TRIGORIA - Fonseca: "Smalling e Veretout non ci saranno. Con il Sassuolo sarà una gara aperta". VIDEO!

06.12.2020 08:40 di Simone Valdarchi Twitter:    vedi letture
 TRIGORIA - Fonseca: "Smalling e Veretout non ci saranno. Con il Sassuolo sarà una gara aperta". VIDEO!
Vocegiallorossa.it
© foto di Simone Valdarchi

Dopo la sconfitta della scorsa settimana a Napoli, la Roma si è rialzata, superando per 3-1 lo Young Boys nella gara di Europa League. Alla vigilia della sfida al Sassuolo, match in programma domani allo Stadio Olimpico alle ore 15, il tecnico dei giallorossi Paulo Fonseca ha parlato in conferenza stampa dal centro sportivo Fulvio Bernardini di Trigoria. Come di consueto, Vocegiallorossa.it vi propone le parole del tecnico capitolino

Su Smalling e Veretout.
"Non sono pronti per la partita, Smalling si è allenato oggi e speriamo di averlo per la prossima settimana. Veretout ho deciso di non rischiarlo per domani".

Sulla difesa.
"Fazio e Kumbulla sono stati fermi tanti giorni e non sono nelle migliori condizioni, vediamo domani se qualcuno di loro giocherà".

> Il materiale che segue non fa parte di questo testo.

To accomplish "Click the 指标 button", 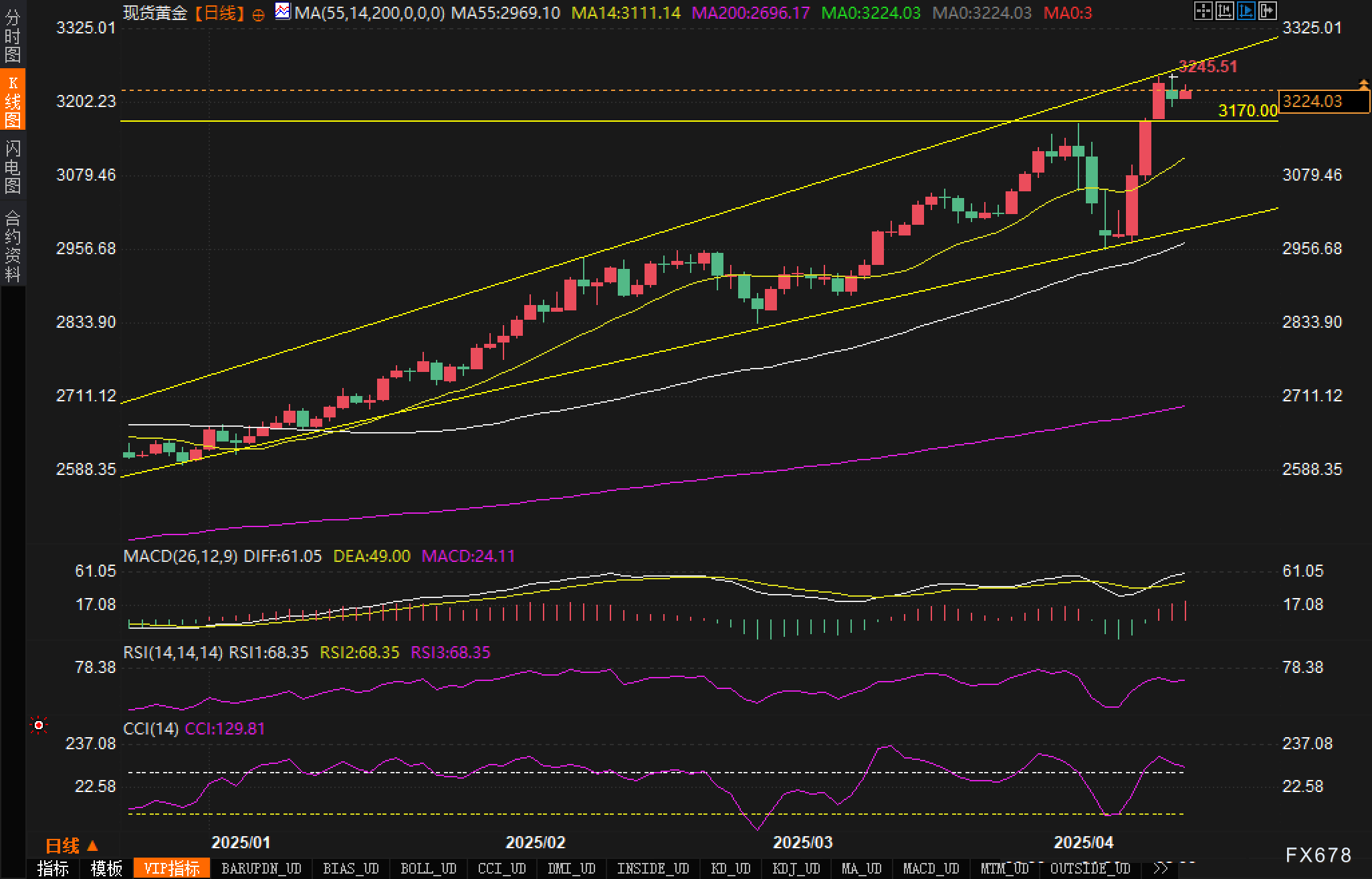I will [53, 868].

Sull'infortunio di Smalling.
"Ha questo problema al ginocchio ma non sono preoccupato, tornerà a breve".

Sul centrocampo.
"Domani giocheranno due tra Pellegrini, Villar e Diawara, non abbiamo molta scelta".

Sul Sassuolo.
"È una squadra che offensivamente è molto forte, mi aspetto una gara aperta con entrambe le squadre che vorranno avere il controllo della partita. Loro stanno molto bene".

Si è concentrato più sull'attacco o su come difendere?
"Abbiamo lavorato su diverse strategia, sia transizioni difensive che offensive".

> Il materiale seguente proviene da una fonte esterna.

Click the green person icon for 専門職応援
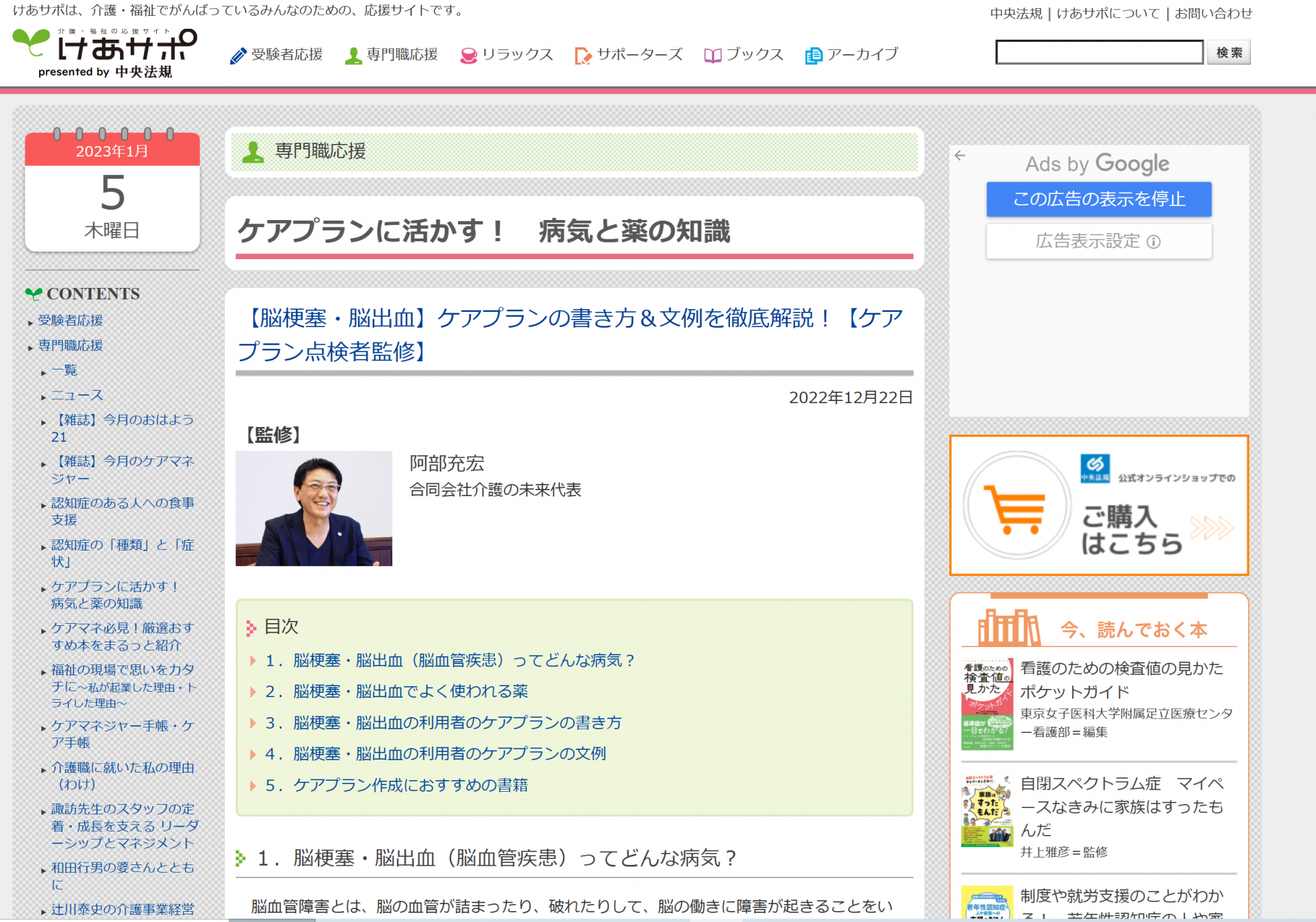The image size is (1316, 922). tap(353, 56)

Su Calafiori e la politica dei giovani.
"Per me Calafiori deve imparare ancora molto, è giovane ed è normale così. Per voi giornalisti ora è il migliore al mondo ma non è così, crediamo in lui per il futuro ma deve crescere".

Giocherà Mirante o Pau Lopez?
"Ho scelto il portiere per domani".

Sul ballottaggio tra portieri nelle prossime giornate.
"Ho pensato solo alla gara di domani, vedremo per le prossime partite".

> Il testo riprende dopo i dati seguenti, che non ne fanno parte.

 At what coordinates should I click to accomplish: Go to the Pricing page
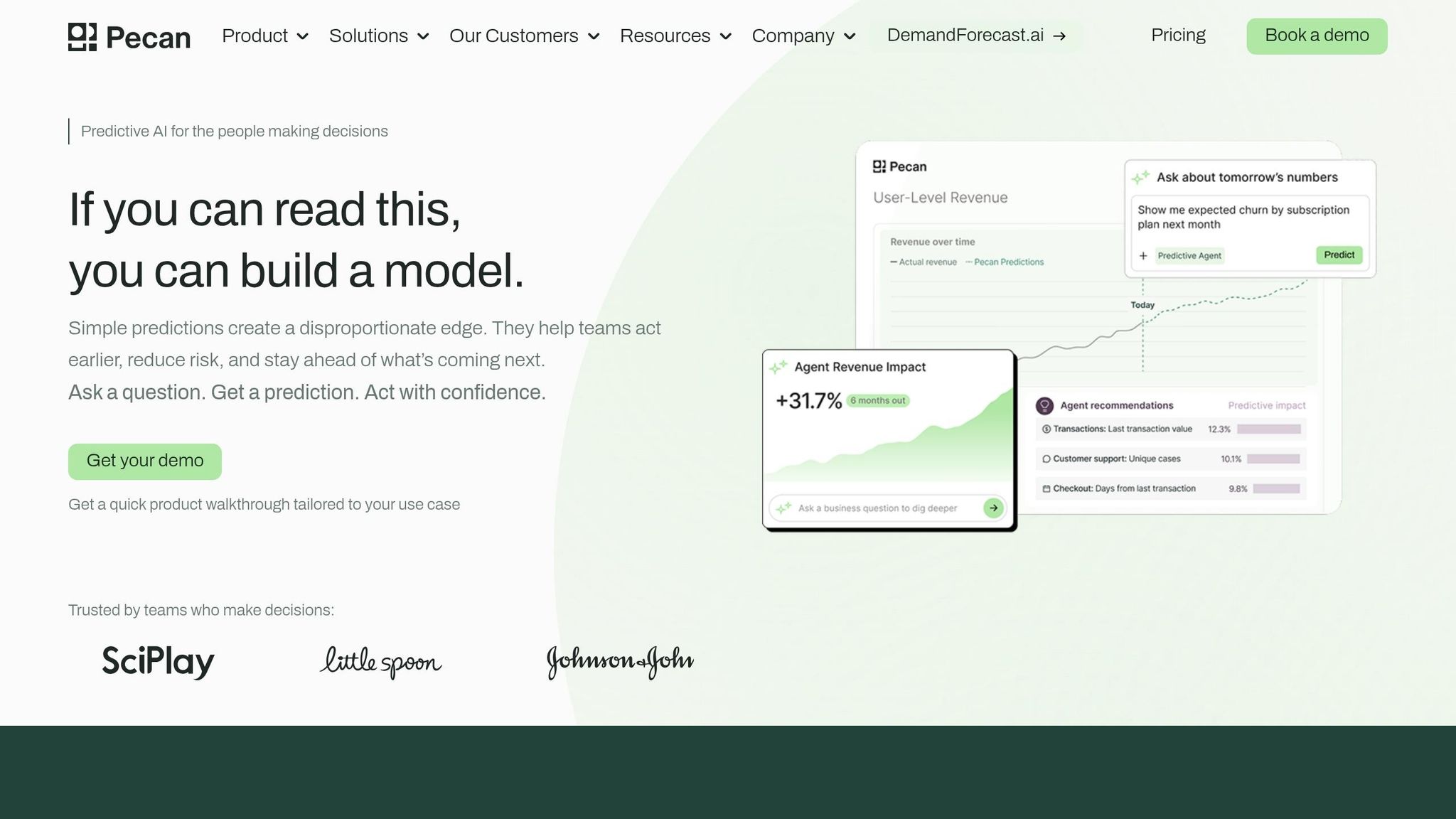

Domani è uno scontro diretto?
"Il Sassuolo merita questo posto in classifica, ci sono 8-9 squadre forti in campionato e questo dimostra l'equilibrio che c'è ora in Serie A, non sono sorpreso".

Sui meriti.
"Quando si ha un'identità diventa anche più facile per i giocatori entrare in campo, far bene e aiutare la squadra. I meriti sono dei calciatori".